Summary: Easter is the celebration of an impossible miracle. We forget this at our peril.

As people of faith have been saying for centuries, “The Lord works in funny ways.” I mean, REALLY funny. In my case, God actually set me about the task of watching my DVD of Woody Allen’s ANNIE HALL at about one in the morning when I knew good and well I had to get up and go in to the hospital at nine o’clock.

But before we pursue that any further, let’s take a look at the first Easter Sunday, when Mary Magdalene, Joanna, Mary the mother of James and some other women are on their way to anoint the corpse of Jesus. Is that phrase a little jarring to you? The corpse of Jesus? We usually don’t think about his CORPSE, do we? No, we think about his BODY. A body can be living or dead, but a CORPSE is definitely dead as a hammer, and that is what these ladies expect to find.

Then two men in dazzling garments ask what may well be the KEY QUESTION of Easter: "Why do you seek the living among the dead?" That question fell to the women who were there to anoint the corpse of Jesus, but I wonder what would have happened if they’d asked the same question to Peter, for example, or Thomas or some of the other former followers of Jesus.

And let’s stop ourselves once again. Does THAT phrase seem a little jarring to you? FORMER followers of Jesus? We think of OURSELVES, here and now, as FOLLOWERS of Jesus. But on a Saturday night 2007 years ago, the disciples of Jesus went to bed thinking of themselves as his FORMER followers.

And as they dozed off, they may have been contemplating how best to exploit the martyrdom of their leader. There’s no denying it: A martyr is a very handy political tool. You can put words into the mouth of a martyr, say he did things he never did, meant things he never meant, and there’s not a thing he can do about it. He’s DEAD.

But on that first Easter, the disciples found themselves in a completely new, bizarre world that made absolutely no sense. Our martyr won’t stay dead! His corpse won’t stay still so that we can anoint it! Our sacrificial lamb is frolicking and gamboling among the tombs!
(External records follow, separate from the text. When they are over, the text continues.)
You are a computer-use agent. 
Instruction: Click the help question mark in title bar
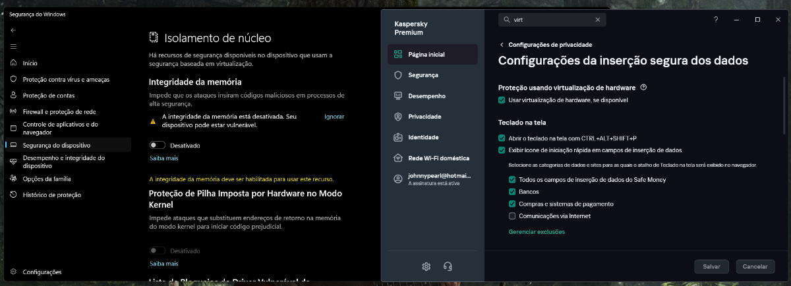click(x=716, y=20)
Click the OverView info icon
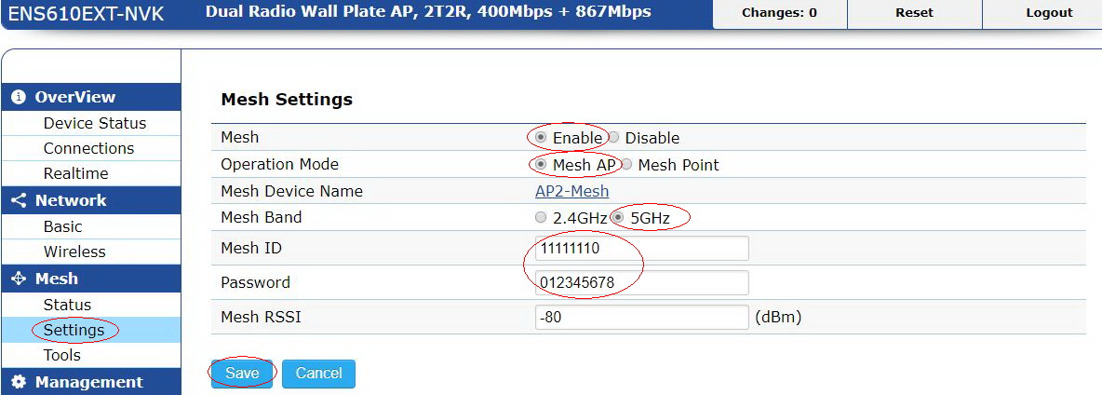 (19, 97)
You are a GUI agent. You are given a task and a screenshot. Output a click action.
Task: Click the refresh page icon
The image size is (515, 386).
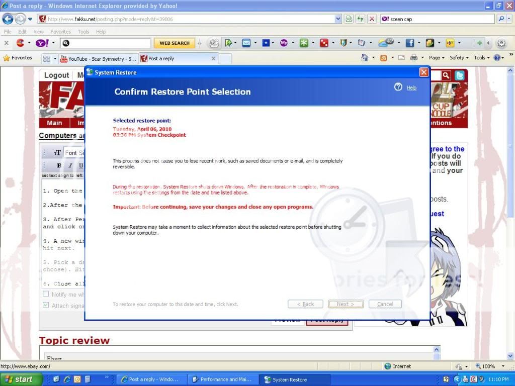tap(360, 19)
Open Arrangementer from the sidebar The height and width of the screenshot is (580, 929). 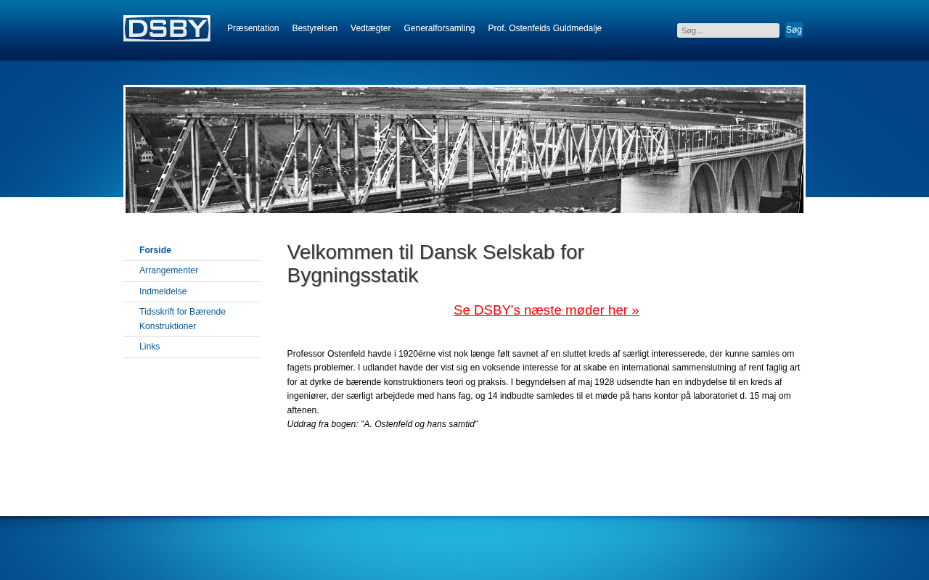(168, 270)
The whole idea is SO bizarre and over the top that good and faithful church people have spent over two thousand years trying to FIX this crazy business so that it makes sense and looks good on paper. The Gospels give us poetry, but we want flowcharts. They give us paintings, but we need blueprints. They give us an aquarium, and we make fish soup.
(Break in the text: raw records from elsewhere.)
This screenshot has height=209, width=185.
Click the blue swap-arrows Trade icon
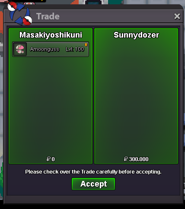[x=20, y=14]
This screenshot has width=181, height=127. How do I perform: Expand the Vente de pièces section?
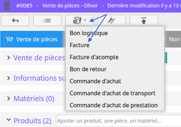[8, 58]
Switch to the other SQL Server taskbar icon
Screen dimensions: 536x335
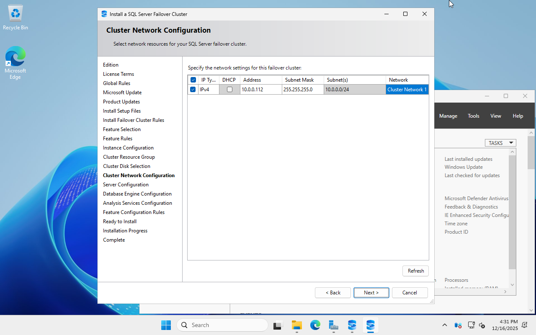coord(352,325)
The angel asked, "Why do you seek the living among the dead? But I am afraid that, if he were to appear among us, his question to us would be, "Why do you seek the dead among the living?" Why have you made a routine out of a miracle?

What we celebrate on Easter is that we believe the unbelievable. We worship the absurd. We celebrate the impossible. We worship a MARTYR who not only LIVES, but LIVES FOREVER.

And we find out just how unbelievable and impossible and absurd it all is when we run and tell others of the great event we have witnessed. On Easter, in the comic strip Peanuts, Lucy is watching TV and Linus is looking out the window, and he sees Snoopy out there hiding eggs and he says, "The Easter Bunny is in our back yard!. . . . He’s doing a spring dance. . . . Now he’s hiding eggs all over the front lawn. . ." And Lucy says, "Uh huh. . . sure, he is. . ." Linus watches a little longer and he says, "I think I’ll go out and gather up all the eggs." And Lucy says, "Why don’t you just do that. . ." Then Linus comes in with a big armload of Easter eggs and he says, "You miss a lot when you sit and watch TV all day long."

On the day when Jesus rose, EVEN HIS CLOSEST, most devout followers were so wrapped up in what they THOUGHT mattered and what they THOUGHT Jesus meant and what they THOUGHT was real that they could not even see what was going on in their own front yard.

And for centuries, even the people who were most devout in seeking justice and doing good and showing mercy would reject the Good News of the Risen Christ. Even when they accept the fact that Jesus died on the cross for our sins and took those sins with him to the grave, if they are looking for a martyr in his tomb, they would never find Christ. And they will join the chorus of those who despair: It’s simply too good to be true.